Methods of Text Analysis
Stilometry, Topic Modeling, Network Analysis
At the TCDH, we use, develop and evaluate - in the research areas “Digital Literary and Cultural Studies” and beyond - quantitative methods and procedures in various projects for the analysis of literary texts in a broad sense. Our expertise, in particular, lies in the following areas: stylometric methods for questions of authorship attribution and genre analysis, contrastive text analysis with distinctiveness measures, Topic Modeling for the recognition of thematic trends in larger text collections, Word Embedding Models, for example as a window into the history of ideas, Network Analysis for the research of figure networks or correspondence as well as general Machine Learning for literature and cultural-historical issues.
In connection with the use of quantitative methods for issues in Literary and Cultural Studies, we see a number of central methodological challenges: the question of the adequate operationalization of complex literary concepts, the systematic evaluation of quantitative methods against scientifically relevant standards, the interpretability and transparency of the methods used and the consequences of using extensive data sets and quantitative methods for the formation of research questions and knowledge horizons.

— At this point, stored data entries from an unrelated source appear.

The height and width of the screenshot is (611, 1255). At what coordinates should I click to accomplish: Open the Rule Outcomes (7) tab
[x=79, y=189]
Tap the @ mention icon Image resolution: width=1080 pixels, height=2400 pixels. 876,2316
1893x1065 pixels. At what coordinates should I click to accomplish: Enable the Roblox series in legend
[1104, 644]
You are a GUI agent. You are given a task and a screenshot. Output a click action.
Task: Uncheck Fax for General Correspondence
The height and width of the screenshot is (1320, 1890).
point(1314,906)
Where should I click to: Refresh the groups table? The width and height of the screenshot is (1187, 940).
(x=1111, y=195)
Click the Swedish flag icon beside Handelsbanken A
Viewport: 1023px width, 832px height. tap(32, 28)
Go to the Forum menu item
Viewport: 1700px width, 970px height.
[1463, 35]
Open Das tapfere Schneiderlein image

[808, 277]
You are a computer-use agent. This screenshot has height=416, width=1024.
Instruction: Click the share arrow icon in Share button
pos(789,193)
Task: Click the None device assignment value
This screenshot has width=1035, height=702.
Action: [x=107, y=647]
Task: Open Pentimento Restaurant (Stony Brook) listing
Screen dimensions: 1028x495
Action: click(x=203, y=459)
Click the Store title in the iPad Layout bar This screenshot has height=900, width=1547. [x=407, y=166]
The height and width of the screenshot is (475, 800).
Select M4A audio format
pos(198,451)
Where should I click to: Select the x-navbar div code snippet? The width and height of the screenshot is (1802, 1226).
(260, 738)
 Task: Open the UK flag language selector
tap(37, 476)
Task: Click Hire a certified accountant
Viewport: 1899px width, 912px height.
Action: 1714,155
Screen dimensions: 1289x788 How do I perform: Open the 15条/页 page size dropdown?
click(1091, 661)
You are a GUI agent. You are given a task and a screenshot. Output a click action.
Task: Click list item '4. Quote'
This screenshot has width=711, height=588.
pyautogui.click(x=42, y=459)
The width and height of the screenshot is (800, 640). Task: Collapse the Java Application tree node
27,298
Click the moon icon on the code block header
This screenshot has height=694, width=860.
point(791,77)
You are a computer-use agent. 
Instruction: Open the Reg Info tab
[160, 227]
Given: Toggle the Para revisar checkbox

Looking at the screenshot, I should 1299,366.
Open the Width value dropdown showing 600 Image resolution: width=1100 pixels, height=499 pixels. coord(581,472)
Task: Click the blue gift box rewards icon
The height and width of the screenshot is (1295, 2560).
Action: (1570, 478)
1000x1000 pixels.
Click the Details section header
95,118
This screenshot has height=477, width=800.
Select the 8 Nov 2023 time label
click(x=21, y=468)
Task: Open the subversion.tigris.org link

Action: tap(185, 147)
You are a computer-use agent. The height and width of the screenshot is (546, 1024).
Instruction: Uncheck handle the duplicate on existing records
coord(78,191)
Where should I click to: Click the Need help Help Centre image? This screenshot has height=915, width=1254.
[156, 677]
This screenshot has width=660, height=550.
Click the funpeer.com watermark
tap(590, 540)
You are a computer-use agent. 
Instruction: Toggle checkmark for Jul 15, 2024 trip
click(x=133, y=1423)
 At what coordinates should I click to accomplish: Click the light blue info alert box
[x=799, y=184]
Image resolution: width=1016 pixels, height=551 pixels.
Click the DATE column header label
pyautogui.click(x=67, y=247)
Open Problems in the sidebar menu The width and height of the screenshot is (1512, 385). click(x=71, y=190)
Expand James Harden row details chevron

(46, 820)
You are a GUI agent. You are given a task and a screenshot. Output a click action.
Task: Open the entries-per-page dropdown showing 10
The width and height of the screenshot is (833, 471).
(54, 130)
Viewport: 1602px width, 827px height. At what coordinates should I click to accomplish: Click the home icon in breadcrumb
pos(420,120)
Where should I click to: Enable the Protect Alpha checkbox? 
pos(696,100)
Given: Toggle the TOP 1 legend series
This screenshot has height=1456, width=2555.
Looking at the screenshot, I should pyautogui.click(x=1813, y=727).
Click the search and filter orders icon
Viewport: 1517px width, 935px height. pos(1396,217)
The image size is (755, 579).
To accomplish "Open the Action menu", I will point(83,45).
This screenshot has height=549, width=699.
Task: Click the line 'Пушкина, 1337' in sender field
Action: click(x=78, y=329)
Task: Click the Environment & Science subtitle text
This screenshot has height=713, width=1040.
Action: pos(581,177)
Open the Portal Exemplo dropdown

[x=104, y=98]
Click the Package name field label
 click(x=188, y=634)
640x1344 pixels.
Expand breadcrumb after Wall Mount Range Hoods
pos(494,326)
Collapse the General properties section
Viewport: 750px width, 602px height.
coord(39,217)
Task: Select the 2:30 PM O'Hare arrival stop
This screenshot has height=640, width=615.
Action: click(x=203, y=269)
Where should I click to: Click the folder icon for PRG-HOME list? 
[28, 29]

We keep these challenges in mind, as well as those in the diverse research scenarios in which these methods are used. One example of this is comparative analyses of popular subgenres of the 20th century French novel, such as the detective novel, science fiction and the sentimental novel, in the project “Zeta and Company”. In addition, projects such as “Distant Reading for European Literary History” and projects with similar research questions are ongoing at the Chair of Digital Humanities.